Given is that $n=p*q$ for different odd primes $p,q$ and you know $n$, but do not know $p, q$. Let $a$ be a quadratic residue ($mod$ $n$). I need to show that if you have a way to find the four solutions b of $b^2\equiv a\pmod n$, then you can compute $p$ and $q$.
I started with writing down $b_1^2$$=n*k+a$ and this is the same as $b_1^2$$=p*q*k+a$, and therefore $p=(b_1^2-a)/(q*j)$. And for the other solutions of b, this also holds, so I also have $p=(b_2^2-a)/(q*k)$, $p=(b_3^2-a)/(q*l)$ and $p=(b_4^2-a)/(q*m)$. But how do I show that you know $p$ and $q$?

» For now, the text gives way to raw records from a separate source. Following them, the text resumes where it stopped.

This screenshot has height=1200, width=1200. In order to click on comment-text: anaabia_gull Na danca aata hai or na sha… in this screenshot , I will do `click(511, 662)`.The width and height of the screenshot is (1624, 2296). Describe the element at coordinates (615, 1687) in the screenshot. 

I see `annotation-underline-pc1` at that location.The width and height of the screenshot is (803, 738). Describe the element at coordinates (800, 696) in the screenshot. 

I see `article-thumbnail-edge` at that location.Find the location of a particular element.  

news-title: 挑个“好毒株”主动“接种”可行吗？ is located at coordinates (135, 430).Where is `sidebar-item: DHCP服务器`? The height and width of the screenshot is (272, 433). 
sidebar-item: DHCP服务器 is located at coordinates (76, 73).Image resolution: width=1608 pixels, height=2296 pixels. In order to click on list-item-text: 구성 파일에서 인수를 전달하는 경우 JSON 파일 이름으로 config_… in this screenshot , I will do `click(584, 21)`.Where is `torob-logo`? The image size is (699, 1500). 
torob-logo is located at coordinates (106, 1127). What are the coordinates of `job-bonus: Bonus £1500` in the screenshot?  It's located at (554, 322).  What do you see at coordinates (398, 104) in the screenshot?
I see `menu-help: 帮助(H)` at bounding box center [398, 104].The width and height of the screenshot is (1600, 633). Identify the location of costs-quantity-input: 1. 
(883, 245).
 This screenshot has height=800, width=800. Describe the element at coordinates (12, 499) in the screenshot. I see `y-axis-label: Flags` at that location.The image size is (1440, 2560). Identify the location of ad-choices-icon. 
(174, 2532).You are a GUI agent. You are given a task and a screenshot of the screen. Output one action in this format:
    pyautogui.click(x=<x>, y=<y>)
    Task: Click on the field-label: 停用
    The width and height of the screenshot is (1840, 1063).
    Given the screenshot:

Suppose we have $b_1^2=n\cdot k_1+a$ and $b_2^2=n\cdot k_2+a$. Let's take a look at $b_1^2-b_2^2=(b_1-b_2)(b_1+b_2)=n(k_1-k_2)=p\cdot q\cdot(k_1-k_2)$. Now, one of the numbers $b_1-b_2$ and $b_1+b_2$ must be divisible by $p$. Also, one of these numbers must be divisible by $q$. Can it be the same number? Well, it can't be $b_1-b_2$, because $0\le b_i<n$ (a condition which you did not mention explicitly, but without which the whole problem doesn't make any sense), so $b_1-b_2<n$, so it can't be divisible by $n$, which means it can't be divisible by $p$ and $q$ simultaneously. Now what about $b_1+b_2$? Chances are it will be divisible by $n$, if $b_2=n-b_1$. In this case just throw away $b_2$ and take instead $b_3$ (supposedly different from $b_2$, of course), for which this would not be the case.
OK, so finally we have two numbers one of which is divisible by $p$ and another by $q$. Now let's simply find the GCDs of $n$ and each of these numbers, and that would be our $p$ and $q$.